Requires automobile manufacturers to ensure that at least 50% of 2015 and 2016 model year automobiles and light duty trucks manufactured for sale in the United States are dual fueled. Increases the minimum to 90% for 2017 and subsequent model years. (Excludes automobiles and light duty trucks that operate only on electricity.)
Requires the Secretary of Energy (DOE) to make grants to eligible facilities to pay the federal share of: (1) installing blender pump fuel infrastructure, including infrastructure necessary for the direct retail sale of ethanol fuel blends (including E-85 fuel); and (2) providing subgrants to direct retailers of such fuels for the installation of such infrastructure. Prohibits a major fuel distributor (any person that owns a refinery or that directly markets the output of a refinery through at least 50 retail fueling stations) from being eligible for such grants or subgrants.

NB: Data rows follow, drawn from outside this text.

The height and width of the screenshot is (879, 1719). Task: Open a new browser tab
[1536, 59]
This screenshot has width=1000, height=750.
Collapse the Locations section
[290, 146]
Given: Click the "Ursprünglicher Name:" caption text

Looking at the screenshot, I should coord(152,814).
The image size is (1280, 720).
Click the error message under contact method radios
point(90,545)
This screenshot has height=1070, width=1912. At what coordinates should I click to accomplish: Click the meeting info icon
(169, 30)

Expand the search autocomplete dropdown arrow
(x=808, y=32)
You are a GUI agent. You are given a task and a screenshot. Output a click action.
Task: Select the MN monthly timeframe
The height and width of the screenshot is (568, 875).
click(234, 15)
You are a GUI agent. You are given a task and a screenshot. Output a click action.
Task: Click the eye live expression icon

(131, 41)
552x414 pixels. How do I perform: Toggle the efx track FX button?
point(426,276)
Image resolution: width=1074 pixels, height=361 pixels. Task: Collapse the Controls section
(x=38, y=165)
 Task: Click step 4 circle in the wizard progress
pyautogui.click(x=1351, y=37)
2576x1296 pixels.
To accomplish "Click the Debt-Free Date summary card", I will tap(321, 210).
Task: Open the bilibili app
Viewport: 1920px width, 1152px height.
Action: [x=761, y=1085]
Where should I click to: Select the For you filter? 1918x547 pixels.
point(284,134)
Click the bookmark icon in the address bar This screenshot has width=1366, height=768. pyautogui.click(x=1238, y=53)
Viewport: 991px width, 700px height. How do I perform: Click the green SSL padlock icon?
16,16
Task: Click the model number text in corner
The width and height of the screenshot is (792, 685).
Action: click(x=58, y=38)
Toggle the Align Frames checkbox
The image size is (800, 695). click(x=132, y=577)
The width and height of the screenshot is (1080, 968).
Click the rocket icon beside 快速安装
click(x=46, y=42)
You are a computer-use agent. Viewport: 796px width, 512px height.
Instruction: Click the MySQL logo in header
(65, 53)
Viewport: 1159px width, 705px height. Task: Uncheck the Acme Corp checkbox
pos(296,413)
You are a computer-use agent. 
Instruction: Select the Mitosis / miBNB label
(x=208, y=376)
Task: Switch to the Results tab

Amends the Clean Air Act to revise the renewable fuel program to require the Secretary to promulgate regulations to ensure that each major fuel distributor that sells or introduces gasoline into commerce in the United States through majority-owned stations or branded stations installs one or more blender pumps that dispense E-85 fuel and ethanol fuel blends at: (1) an overall percentage of such stations increasing from 10% in 2016 to 50% in 2022, and (2) a specified minimum percentage of such stations in each state. Allows such distributors to earn credits if they exceed such percentages and to sell such credits to other distributors, except for use to fulfill the state distribution requirement.
Amends the Energy Policy Act of 2005 to make renewable fuel pipelines eligible for loan guarantees for projects that avoid, reduce, or sequester air pollutants or anthropogenic emissions of greenhouse gases and employ new or significantly improved technologies as compared to commercial technologies in service in the United States at the time the guarantee is issued.
Amends the temporary program for rapid deployment of renewable energy and electric power transmission projects to make eligible for loan guarantees projects for the installation of sufficient infrastructure to allow for the cost-effective deployment of clean energy technologies appropriate to each region of the United States.